Pixel coordinate grounding data:
= Beginning of Section =

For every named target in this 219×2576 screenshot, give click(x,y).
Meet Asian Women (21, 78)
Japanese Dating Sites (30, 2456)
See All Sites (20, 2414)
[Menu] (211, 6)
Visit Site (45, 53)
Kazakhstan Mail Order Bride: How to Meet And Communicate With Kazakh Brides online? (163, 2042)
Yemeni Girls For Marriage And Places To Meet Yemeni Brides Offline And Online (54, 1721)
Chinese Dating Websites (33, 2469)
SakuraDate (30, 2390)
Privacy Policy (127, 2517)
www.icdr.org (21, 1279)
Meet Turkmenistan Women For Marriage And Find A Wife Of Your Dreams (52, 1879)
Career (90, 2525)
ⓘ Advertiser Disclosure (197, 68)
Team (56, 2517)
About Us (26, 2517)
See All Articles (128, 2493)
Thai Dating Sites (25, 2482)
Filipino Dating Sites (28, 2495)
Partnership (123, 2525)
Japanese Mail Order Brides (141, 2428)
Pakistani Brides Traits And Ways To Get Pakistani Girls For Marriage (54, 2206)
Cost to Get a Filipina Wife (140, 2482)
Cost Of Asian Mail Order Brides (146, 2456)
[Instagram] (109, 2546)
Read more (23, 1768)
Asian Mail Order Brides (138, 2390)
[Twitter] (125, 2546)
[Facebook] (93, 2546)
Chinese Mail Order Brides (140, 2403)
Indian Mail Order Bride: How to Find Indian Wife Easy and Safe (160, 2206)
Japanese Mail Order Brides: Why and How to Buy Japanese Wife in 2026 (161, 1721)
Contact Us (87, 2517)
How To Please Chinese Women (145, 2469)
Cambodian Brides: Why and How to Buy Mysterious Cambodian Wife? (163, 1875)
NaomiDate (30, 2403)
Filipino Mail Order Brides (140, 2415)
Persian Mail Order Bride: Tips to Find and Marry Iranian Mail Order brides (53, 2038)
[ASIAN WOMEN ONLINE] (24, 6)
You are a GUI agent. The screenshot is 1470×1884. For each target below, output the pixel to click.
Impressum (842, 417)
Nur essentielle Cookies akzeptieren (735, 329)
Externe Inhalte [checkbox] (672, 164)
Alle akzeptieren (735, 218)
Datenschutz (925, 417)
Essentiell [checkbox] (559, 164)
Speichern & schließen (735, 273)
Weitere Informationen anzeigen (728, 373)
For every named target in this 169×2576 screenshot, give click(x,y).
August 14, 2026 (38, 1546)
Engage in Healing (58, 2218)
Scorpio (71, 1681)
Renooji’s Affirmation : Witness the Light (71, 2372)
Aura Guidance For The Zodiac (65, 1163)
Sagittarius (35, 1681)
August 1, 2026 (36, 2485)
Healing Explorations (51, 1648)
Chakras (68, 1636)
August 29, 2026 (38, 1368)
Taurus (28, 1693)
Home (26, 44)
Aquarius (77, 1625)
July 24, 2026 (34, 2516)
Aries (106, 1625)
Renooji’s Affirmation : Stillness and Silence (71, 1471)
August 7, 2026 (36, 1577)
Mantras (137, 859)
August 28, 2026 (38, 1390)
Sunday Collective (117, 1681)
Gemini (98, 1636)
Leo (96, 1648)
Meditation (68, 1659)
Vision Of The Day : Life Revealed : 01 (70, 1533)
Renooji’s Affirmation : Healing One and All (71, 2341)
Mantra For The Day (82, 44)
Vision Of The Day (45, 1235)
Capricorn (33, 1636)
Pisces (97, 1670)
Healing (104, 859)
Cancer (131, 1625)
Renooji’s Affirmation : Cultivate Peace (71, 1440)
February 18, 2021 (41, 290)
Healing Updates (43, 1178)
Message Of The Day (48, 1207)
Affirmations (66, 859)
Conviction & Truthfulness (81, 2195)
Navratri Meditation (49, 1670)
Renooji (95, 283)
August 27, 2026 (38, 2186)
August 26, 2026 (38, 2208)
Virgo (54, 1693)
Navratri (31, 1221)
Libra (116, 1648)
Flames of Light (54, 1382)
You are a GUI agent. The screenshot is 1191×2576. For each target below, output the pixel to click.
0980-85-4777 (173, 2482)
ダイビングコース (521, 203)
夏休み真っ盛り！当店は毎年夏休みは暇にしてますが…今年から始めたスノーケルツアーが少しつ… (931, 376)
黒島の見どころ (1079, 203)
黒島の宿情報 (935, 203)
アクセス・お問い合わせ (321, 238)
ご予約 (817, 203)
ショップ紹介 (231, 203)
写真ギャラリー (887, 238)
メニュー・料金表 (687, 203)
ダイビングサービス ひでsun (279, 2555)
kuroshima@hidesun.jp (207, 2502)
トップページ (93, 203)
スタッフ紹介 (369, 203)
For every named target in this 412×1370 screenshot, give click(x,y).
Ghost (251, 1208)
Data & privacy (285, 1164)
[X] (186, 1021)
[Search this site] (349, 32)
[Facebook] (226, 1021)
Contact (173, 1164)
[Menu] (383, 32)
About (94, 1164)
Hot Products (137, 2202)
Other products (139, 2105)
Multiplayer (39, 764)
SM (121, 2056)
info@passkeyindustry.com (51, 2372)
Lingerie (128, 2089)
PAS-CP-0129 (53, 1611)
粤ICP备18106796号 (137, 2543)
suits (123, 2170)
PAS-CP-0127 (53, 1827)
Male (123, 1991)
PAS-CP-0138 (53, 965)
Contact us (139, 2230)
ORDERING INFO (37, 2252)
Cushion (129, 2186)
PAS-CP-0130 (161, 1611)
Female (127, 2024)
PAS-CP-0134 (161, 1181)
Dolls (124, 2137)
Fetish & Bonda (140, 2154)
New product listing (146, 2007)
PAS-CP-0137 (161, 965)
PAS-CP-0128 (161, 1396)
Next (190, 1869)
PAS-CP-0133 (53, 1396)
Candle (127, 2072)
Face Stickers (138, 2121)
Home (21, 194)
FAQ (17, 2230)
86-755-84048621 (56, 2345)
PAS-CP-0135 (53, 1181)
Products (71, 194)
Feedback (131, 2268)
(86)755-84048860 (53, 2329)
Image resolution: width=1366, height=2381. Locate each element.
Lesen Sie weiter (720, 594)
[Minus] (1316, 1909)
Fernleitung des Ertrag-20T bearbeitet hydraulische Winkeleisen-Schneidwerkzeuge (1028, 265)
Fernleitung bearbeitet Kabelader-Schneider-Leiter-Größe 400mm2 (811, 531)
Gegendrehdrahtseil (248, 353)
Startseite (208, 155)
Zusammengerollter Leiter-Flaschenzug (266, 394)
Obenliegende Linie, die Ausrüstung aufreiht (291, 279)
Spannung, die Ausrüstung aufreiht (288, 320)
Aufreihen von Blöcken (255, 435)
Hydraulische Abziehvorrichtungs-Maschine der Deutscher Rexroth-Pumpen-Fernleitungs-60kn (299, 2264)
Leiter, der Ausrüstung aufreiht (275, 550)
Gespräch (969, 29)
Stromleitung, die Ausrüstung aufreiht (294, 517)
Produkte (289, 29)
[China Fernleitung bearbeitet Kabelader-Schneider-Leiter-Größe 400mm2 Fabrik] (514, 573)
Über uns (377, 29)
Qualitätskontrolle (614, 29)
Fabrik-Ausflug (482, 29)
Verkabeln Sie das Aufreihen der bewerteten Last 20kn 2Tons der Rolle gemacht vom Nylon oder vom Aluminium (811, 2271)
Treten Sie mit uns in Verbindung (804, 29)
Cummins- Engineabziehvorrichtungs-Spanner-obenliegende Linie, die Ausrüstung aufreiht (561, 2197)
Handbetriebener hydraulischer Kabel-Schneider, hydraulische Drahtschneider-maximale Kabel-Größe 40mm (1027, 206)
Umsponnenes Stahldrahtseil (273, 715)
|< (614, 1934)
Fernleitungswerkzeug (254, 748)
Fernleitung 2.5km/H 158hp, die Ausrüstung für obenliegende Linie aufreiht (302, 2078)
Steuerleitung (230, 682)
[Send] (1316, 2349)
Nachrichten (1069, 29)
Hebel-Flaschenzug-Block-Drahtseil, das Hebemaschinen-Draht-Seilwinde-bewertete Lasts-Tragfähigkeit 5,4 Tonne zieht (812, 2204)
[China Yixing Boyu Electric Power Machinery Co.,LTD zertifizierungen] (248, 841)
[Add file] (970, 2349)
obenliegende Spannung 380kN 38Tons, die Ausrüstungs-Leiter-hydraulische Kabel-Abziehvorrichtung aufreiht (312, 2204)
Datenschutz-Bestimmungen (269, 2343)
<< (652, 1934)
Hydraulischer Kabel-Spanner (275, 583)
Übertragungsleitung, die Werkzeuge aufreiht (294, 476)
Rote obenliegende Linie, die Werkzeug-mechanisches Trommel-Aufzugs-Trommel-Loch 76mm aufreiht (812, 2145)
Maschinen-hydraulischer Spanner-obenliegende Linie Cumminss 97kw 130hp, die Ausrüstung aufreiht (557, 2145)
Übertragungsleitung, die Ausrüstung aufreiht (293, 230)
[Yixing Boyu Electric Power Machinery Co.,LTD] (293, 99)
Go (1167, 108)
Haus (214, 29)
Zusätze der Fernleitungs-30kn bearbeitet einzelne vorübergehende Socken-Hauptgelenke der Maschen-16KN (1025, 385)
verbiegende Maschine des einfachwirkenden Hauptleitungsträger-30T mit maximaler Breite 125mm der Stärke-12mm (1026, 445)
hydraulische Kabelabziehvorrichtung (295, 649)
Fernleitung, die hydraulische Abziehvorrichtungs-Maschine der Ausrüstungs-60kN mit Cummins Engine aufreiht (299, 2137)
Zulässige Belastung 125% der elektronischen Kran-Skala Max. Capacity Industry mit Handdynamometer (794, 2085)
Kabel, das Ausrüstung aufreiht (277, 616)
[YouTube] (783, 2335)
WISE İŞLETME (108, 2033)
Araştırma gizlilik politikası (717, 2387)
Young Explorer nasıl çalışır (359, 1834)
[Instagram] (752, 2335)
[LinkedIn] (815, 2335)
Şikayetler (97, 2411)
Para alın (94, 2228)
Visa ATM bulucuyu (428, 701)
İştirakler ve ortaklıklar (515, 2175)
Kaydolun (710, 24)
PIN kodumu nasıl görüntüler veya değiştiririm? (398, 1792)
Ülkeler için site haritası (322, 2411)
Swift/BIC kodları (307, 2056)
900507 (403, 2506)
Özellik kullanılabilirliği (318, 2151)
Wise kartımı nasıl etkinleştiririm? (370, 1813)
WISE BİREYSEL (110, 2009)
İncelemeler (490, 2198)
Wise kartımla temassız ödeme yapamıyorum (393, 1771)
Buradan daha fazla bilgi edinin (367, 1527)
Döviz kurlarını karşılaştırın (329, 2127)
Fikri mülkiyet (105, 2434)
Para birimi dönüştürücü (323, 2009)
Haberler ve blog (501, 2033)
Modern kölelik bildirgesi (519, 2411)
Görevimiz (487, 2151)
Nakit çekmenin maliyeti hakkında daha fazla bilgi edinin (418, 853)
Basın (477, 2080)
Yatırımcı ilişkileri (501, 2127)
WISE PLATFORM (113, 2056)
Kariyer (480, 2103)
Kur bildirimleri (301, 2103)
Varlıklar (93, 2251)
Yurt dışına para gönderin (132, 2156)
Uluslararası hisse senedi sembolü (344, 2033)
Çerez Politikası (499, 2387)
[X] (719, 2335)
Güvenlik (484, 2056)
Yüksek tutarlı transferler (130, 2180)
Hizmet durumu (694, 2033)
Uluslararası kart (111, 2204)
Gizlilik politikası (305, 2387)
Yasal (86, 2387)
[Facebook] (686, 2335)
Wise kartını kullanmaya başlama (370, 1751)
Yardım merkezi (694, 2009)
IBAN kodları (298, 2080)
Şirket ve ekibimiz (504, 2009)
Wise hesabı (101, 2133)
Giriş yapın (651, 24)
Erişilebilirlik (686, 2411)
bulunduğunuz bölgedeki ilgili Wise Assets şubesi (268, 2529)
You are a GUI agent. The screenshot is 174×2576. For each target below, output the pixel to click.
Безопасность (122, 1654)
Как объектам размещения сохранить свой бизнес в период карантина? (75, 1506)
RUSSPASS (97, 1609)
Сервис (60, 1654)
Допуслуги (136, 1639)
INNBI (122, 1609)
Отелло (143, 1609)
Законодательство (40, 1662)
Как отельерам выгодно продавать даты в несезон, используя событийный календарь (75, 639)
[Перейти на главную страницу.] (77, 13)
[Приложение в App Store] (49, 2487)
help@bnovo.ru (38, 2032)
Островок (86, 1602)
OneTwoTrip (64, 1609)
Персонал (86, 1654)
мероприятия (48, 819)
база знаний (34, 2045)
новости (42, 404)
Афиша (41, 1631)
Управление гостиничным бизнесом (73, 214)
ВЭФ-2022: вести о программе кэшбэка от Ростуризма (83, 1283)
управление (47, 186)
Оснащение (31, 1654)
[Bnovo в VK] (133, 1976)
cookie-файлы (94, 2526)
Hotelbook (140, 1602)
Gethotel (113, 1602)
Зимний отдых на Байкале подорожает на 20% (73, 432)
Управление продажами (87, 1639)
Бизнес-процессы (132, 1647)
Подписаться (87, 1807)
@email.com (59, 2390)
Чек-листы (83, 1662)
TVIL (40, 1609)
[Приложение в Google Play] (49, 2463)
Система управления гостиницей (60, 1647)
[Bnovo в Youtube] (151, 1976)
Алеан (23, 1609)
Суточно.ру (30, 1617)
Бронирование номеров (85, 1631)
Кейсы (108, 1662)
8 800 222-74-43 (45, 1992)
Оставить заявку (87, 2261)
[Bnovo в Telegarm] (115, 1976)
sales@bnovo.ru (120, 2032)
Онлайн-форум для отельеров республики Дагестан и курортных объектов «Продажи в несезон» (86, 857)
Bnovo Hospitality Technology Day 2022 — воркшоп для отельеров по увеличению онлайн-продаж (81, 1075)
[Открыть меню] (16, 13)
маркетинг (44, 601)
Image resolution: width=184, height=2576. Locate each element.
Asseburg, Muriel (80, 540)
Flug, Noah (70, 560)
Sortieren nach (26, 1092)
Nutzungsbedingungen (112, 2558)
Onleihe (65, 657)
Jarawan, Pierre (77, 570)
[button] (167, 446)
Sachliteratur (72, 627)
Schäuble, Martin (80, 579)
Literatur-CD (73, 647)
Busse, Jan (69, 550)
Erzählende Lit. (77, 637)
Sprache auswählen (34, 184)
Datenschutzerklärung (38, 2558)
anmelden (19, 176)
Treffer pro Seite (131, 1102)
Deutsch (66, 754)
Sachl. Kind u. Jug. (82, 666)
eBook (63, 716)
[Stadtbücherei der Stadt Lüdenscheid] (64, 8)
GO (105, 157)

= End of Section =

_Instructions for the task_.
Retype exactly the lines of the data above that fall between the line with "управление (47, 186)" and the line with "eBook (63, 716)", inclusive, and add nothing.

_Reply to the task_.
управление (47, 186)
Оснащение (31, 1654)
[Bnovo в VK] (133, 1976)
cookie-файлы (94, 2526)
Hotelbook (140, 1602)
Gethotel (113, 1602)
Зимний отдых на Байкале подорожает на 20% (73, 432)
Управление продажами (87, 1639)
Бизнес-процессы (132, 1647)
Подписаться (87, 1807)
@email.com (59, 2390)
Чек-листы (83, 1662)
TVIL (40, 1609)
[Приложение в Google Play] (49, 2463)
Система управления гостиницей (60, 1647)
[Bnovo в Youtube] (151, 1976)
Алеан (23, 1609)
Суточно.ру (30, 1617)
Бронирование номеров (85, 1631)
Кейсы (108, 1662)
8 800 222-74-43 (45, 1992)
Оставить заявку (87, 2261)
[Bnovo в Telegarm] (115, 1976)
sales@bnovo.ru (120, 2032)
Онлайн-форум для отельеров республики Дагестан и курортных объектов «Продажи в несезон» (86, 857)
Bnovo Hospitality Technology Day 2022 — воркшоп для отельеров по увеличению онлайн-продаж (81, 1075)
[Открыть меню] (16, 13)
маркетинг (44, 601)
Image resolution: width=184, height=2576. Locate each element.
Asseburg, Muriel (80, 540)
Flug, Noah (70, 560)
Sortieren nach (26, 1092)
Nutzungsbedingungen (112, 2558)
Onleihe (65, 657)
Jarawan, Pierre (77, 570)
[button] (167, 446)
Sachliteratur (72, 627)
Schäuble, Martin (80, 579)
Literatur-CD (73, 647)
Busse, Jan (69, 550)
Erzählende Lit. (77, 637)
Sprache auswählen (34, 184)
Datenschutzerklärung (38, 2558)
anmelden (19, 176)
Treffer pro Seite (131, 1102)
Deutsch (66, 754)
Sachl. Kind u. Jug. (82, 666)
eBook (63, 716)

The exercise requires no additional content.